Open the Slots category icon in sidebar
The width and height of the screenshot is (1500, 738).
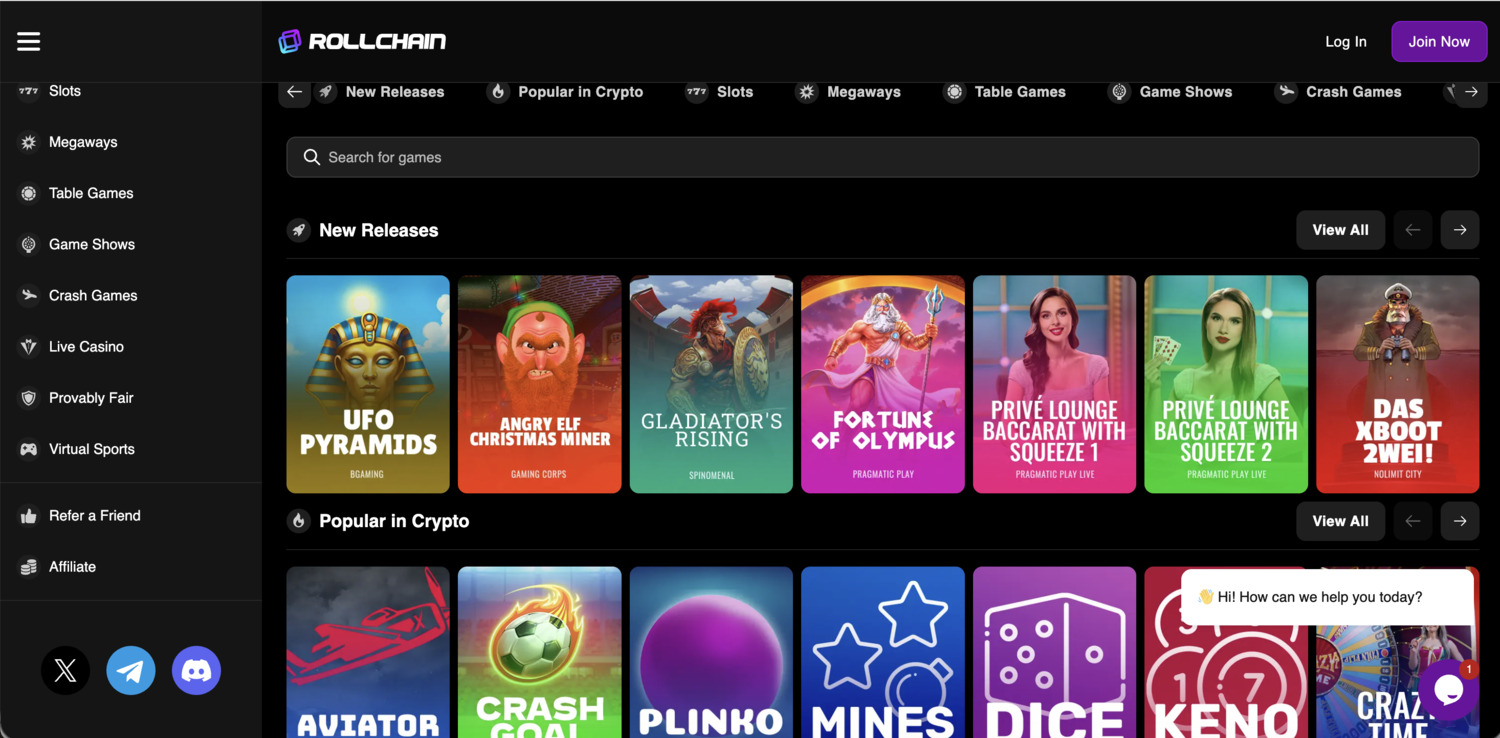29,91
++++++++++
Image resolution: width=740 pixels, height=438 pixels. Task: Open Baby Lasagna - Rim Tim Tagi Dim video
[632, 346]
++++++++++
• [YOUR INSTRUCTIONS]: Locate each line in the entries above that contains the string "Open", and reproduce every such line in full.

• [FULL ANSWER]:
Open the Slots category icon in sidebar
Image resolution: width=740 pixels, height=438 pixels. Task: Open Baby Lasagna - Rim Tim Tagi Dim video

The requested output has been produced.